Hawa sejuk setelah hujan memang begitu menenangkan. Bau tanah yang basah menyelimuti setiap indra penciuman makhluk yang berada di dalamnya. Hembusan angin yang begitu lembut menyapu wajah Nara yang sejak tadi masih melongo sejak tangannya ditarik oleh Cio.
"Lepas!" Ucap Nara saat kesadarannya kembali dan menghentikan langkahnya di tengah-tengah tempat parkir kafe yang baru saja dia datangi. Tangannya ditarik dalam sedetik dari tangan besar Cio. Langkah Cio ikut terhenti, kini berbalik menghadap gadis yang sedari tadi berada di belakangnya.
"Lo ap---"
"Lo emang selalu ceroboh, ya." Cio memotong ucapan Nara dengan sedikit frustasi. Nara membulatkan matanya tak percaya. Laki-laki yang baru saja menarik tangannya dan kini tangannya mulai merasa sakit, justru dia juga yang mencelanya? "Lo harusnya bisa liat jadwal mens lo. Jangan ceroboh, apalagi pake celana warna putih kaya gini."
Ah! Nara mulai menyadari hal yang sedang dibicarakan. Tangannya menyentuh jaket yang terikat di pinggangnya. Sepertinya perasaan yang sejak tadi mengganggunya, menemui jawabannya. Mukanya benar-benar malu sekarang. Sejak tadi, dia menahan dan menunggu waktu untuk bicara tapi akhirnya ditelannya semua kalimat yang disiapkan.
"Lo bawa pembalut?" Cio berbisik sambil memandangi sekitar. Nara membeku saat wajah Cio mendekat dan berbicara padanya. Nara bisa merasakan sedikit hembusan nafas laki-laki itu. Matanya justru salah fokus pada bibir Cio yang terlihat alami. bibir yang terlihat lembab dengan warna pink. 'Cio perawatan bibir kali ya?' Batin Nara.
Cio yang tidak menemukan jawaban dari menjentikkan jarinya di jidat Nara dan membuat gadis itu mengerjapkan matanya. "Aww.. Sakit Cio!" Nara mengelus jidatnya. Cio terkekeh melihat tingkah Nara, matanya sedikit menyorot wajah Nara yang saat ini sedang terlihat lucu. Tanpa sadar dia tersenyum, ada sesuatu yang aneh di dalam dirinya.

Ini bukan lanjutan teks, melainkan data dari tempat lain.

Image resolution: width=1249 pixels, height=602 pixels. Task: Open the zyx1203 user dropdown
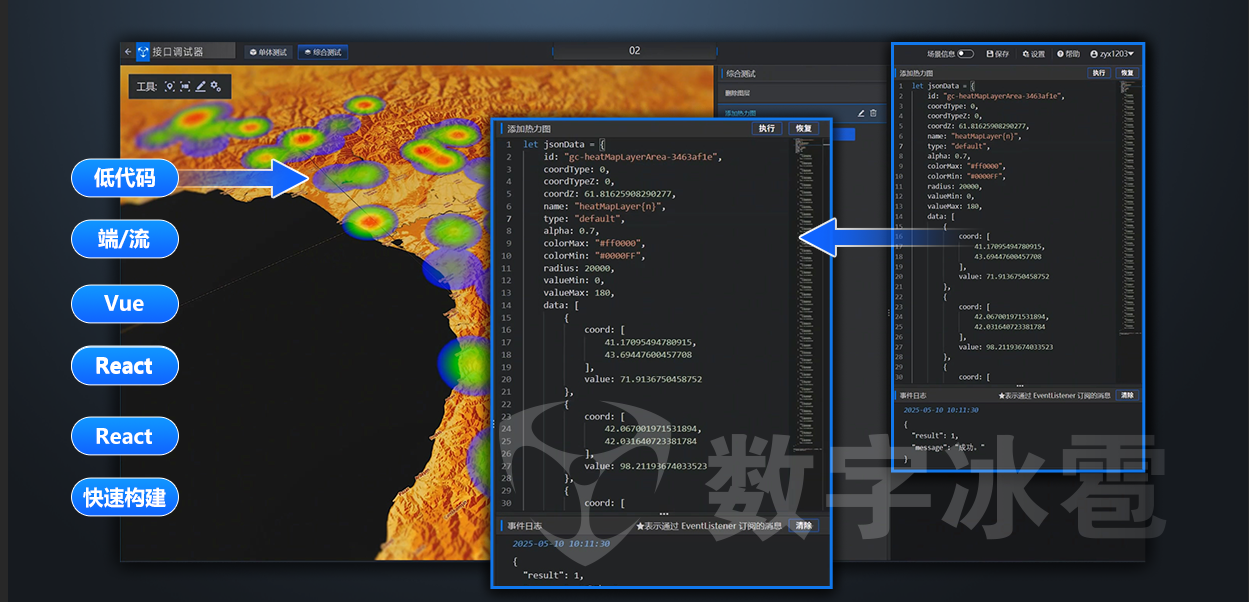point(1112,54)
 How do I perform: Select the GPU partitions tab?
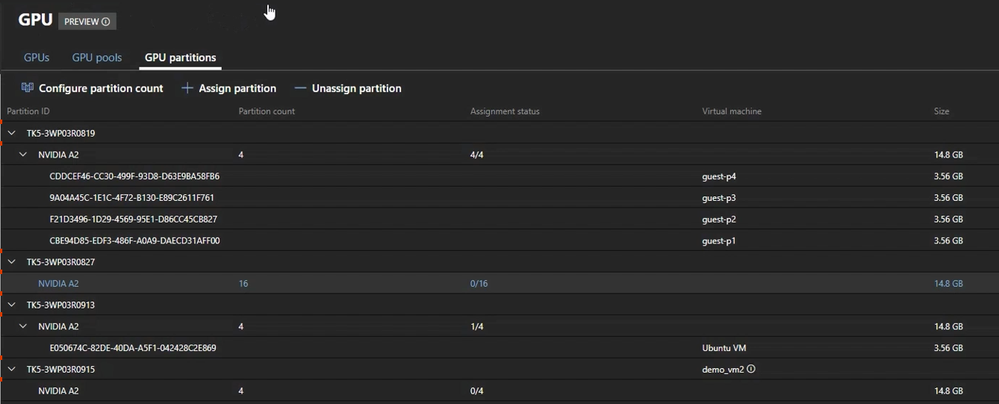(180, 57)
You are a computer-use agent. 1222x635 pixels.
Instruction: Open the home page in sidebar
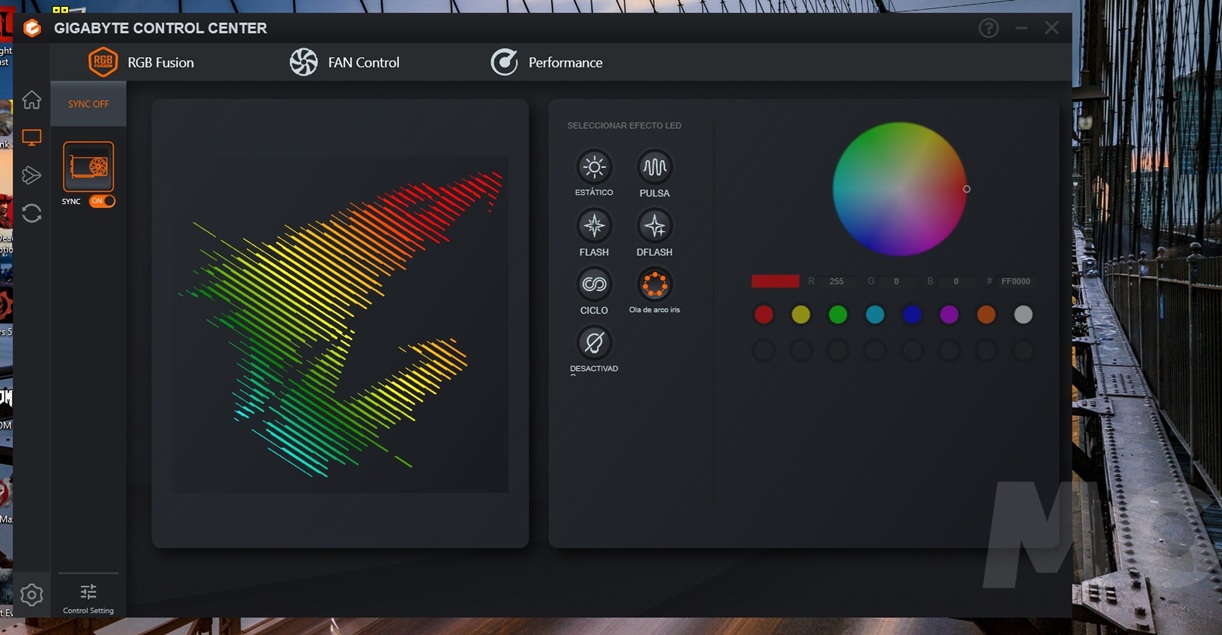[32, 100]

"Ehem. Lo bawa pembalut ga? Kayaknya lo bocor deh." Cio berdehem untuk menetralkan perasaannya. Mendengar pertanyaan Cio, Nara langsung membuka tasnya untuk memeriksanya.
"Sial! Ga bawa lagi. Gimana dong?" Ucap Nara yang sedikit panik.
"Ya ud—" Ucapan Cio terpotong saat ponsel Nara berbunyi.
"Tania." Nara memberitahu Cio. "Bentar gw angkat dulu." Nara sedikit menjauh dari Cio.
"Halo"
"Gue nggak papa."
"Iya sama Cio."
"Aman ko aman."
"Gue kayaknya mau balik." Lama Nara terdiam, lalu memandangi Cio sebentar sebelum mengedarkan pandangannya ke arah lain.
"Kayanya gue balik naik taksi online." Tiba-tiba nara merasa ponselnya ditarik oleh seseorang. "Eh!..."
"Nara balik sama gue. Dia mens, jadi ga mungkin balik naik taksi." Ucap Cio dengan santai. Nara lagi-lagi terkejut dengan sikap Cio. Nara sejak tadi menjaga mulutnya agar tidak menyebut kalimat tabu itu di depan Cio, justru laki-laki itu yang menyebutkan penyebabnya. Cio benar-benar tidak bisa ditebak oleh Nara. Nara benar-benar malu sekarang. Rasanya ingin menghilang saat ini juga.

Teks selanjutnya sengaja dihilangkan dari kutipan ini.